A Hundred Suns
Victor Lesage, a Michelin cousin through his mother, is determined to work his way into the inner circle of Michelin’s Clermont-Ferrand seat of power, but so far is only working on restaurant guides. To advance his stalled career, he and wife Jessie relocate to Indochine to oversee the rubber plantations in Cochinchine (Vietnam), a prospect never before contemplated by the Michelin family. On their first night in their new home, Jessie encounters the glamorous and alluring Marcelle de Fabry, wife of a successful financier. Immediately enchanted, she is drawn into Marcelle’s circle, which includes Khoi Nguyen, Marcelle’s long-time lover and heir to an Indochine silk fortune.
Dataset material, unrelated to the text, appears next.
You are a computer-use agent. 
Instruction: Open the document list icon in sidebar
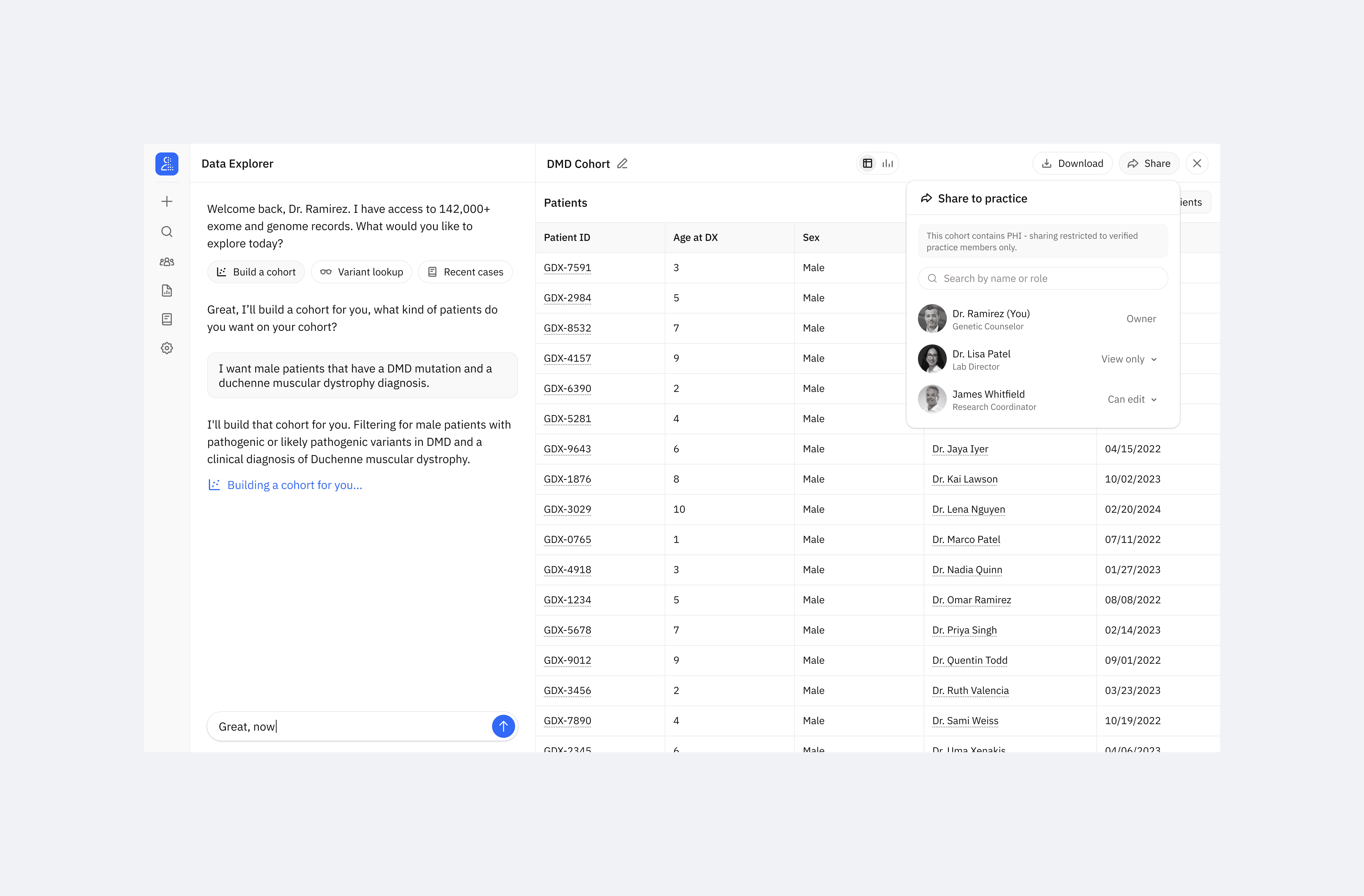click(x=167, y=319)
The moist, sultry heat of Hanoi and indolent life of the rich fascinate Jessie as she is led into a web of deceit where she begins to question everything around her.
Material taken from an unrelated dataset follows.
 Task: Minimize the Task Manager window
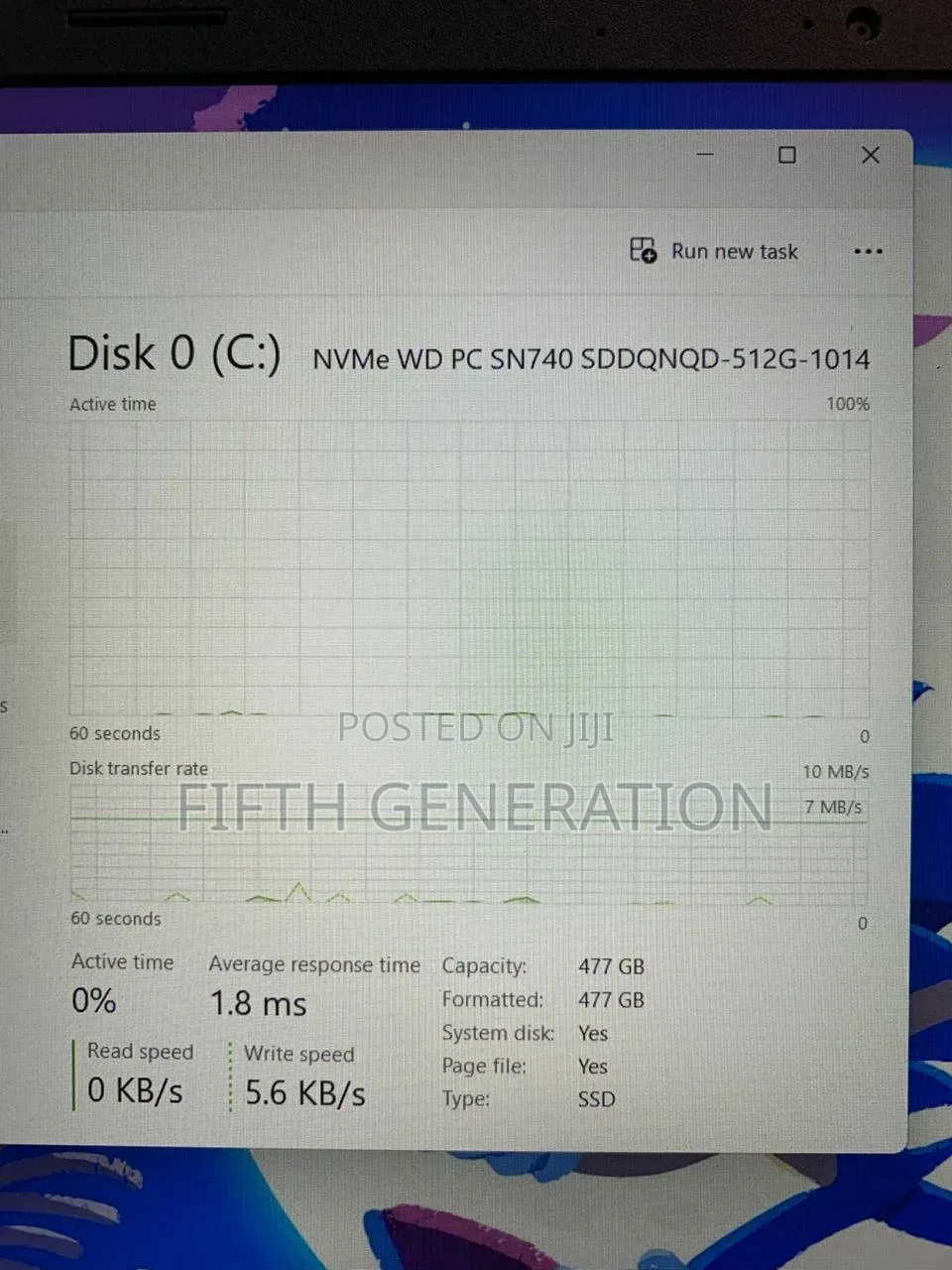(x=705, y=155)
Taking place between September and November 1933, the past and present unfold in alternating narrations by Jessie and Marcelle, creating an intoxicating read, as Tanabe sustains a thriller-like tension from the outset. The plot is a haunting mystery, and once begun it’s hard to put down – the pace is as tightly wound as the characters.
The histories of Jessie, Marcelle, and Khoi pivotally entwine in the unsettling themes dealt with here: corruption and power, professed philosophies falling in favour of lifestyle preferences, the prejudgment of others, and lies and manipulation. Woven into this is the shameful history of the horrific mistreatment of plantation workers purely in aid of profit. Beatings, rape and torture were an accepted part of the French colonisation of Indochine: the death tolls were staggering, and the native people viewed as subhuman. Not one character emerges from this with their hands clean, and the denouement, which gives no clear picture of who is right and who isn’t, makes no judgement. Riveting, multi-layered food for thought.